# DATASET
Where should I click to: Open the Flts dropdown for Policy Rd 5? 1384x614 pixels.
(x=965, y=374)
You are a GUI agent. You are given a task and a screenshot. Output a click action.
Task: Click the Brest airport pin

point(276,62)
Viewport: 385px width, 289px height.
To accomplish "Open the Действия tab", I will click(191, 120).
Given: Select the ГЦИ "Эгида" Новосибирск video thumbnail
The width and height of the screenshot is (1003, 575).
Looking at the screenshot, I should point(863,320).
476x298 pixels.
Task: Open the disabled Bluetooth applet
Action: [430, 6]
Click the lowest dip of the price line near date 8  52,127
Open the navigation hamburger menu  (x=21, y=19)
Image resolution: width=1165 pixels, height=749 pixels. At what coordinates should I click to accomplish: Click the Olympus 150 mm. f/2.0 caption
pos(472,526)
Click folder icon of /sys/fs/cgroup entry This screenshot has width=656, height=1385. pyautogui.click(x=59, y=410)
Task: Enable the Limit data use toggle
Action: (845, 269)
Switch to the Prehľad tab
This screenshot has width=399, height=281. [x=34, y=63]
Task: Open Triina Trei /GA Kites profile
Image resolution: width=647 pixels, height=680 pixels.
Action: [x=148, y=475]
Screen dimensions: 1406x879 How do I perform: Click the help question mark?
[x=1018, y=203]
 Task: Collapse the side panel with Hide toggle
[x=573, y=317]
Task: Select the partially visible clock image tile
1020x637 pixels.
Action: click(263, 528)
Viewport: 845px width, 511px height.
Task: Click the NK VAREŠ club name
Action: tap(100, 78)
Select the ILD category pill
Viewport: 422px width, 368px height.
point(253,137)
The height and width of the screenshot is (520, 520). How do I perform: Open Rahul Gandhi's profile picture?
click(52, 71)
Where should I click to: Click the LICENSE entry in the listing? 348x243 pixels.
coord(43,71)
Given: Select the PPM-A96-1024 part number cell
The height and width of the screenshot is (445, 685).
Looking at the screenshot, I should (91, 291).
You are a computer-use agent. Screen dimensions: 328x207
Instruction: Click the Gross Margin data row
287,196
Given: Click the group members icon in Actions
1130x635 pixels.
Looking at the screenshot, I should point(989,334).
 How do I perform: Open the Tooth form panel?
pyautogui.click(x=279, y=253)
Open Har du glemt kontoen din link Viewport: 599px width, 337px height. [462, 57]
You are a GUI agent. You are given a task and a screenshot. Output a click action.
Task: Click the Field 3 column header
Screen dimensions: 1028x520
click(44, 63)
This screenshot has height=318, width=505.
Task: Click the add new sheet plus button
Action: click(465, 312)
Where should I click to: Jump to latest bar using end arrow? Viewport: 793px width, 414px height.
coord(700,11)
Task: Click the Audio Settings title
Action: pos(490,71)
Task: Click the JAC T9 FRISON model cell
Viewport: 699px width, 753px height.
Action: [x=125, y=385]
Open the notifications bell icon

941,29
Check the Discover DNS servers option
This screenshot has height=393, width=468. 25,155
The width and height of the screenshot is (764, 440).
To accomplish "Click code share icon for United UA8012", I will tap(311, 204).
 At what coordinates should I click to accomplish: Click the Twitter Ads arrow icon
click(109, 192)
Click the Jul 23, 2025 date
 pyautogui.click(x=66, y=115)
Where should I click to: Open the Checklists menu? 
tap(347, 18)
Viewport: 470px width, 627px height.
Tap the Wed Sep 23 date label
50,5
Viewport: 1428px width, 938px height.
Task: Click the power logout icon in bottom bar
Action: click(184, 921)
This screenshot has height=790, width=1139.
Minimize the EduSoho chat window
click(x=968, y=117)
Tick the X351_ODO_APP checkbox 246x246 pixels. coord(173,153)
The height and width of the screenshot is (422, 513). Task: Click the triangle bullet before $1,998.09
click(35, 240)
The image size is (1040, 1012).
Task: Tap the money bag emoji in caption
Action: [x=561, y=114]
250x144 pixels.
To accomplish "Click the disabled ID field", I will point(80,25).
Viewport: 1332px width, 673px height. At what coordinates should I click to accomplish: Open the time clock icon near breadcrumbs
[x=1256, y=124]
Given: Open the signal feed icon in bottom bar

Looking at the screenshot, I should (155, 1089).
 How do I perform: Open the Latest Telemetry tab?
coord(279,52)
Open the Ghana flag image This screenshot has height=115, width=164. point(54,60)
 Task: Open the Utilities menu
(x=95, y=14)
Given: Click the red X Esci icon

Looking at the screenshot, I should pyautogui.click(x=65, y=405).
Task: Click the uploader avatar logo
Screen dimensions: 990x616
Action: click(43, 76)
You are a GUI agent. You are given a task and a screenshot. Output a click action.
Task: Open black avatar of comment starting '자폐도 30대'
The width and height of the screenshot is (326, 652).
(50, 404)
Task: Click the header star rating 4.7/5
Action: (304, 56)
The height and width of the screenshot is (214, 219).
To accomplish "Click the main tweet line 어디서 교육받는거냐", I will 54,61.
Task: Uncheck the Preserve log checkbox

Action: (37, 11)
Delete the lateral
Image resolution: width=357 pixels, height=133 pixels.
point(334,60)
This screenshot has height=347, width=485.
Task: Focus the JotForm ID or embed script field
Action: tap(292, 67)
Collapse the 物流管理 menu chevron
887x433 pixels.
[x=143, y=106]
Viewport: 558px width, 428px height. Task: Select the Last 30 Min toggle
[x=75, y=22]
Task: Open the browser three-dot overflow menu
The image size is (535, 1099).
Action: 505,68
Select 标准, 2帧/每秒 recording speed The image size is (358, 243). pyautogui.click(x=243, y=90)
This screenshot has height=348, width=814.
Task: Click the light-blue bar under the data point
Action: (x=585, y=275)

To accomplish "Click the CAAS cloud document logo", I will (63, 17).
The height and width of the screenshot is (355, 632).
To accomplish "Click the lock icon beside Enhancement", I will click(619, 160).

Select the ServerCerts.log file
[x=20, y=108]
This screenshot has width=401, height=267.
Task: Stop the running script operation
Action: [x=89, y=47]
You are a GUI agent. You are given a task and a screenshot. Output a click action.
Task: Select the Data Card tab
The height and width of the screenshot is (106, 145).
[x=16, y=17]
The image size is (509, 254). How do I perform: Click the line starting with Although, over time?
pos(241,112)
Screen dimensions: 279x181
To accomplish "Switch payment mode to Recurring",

# WHAT YOU NEED TO DO
Each line from the start of the listing through the line with "Viewport: 385px width, 289px height." is to be restated verbatim, both ends included.

# WRITTEN ANSWER
Where should I click to: Open the Flts dropdown for Policy Rd 5? 1384x614 pixels.
(x=965, y=374)
You are a GUI agent. You are given a task and a screenshot. Output a click action.
Task: Click the Brest airport pin

point(276,62)
Viewport: 385px width, 289px height.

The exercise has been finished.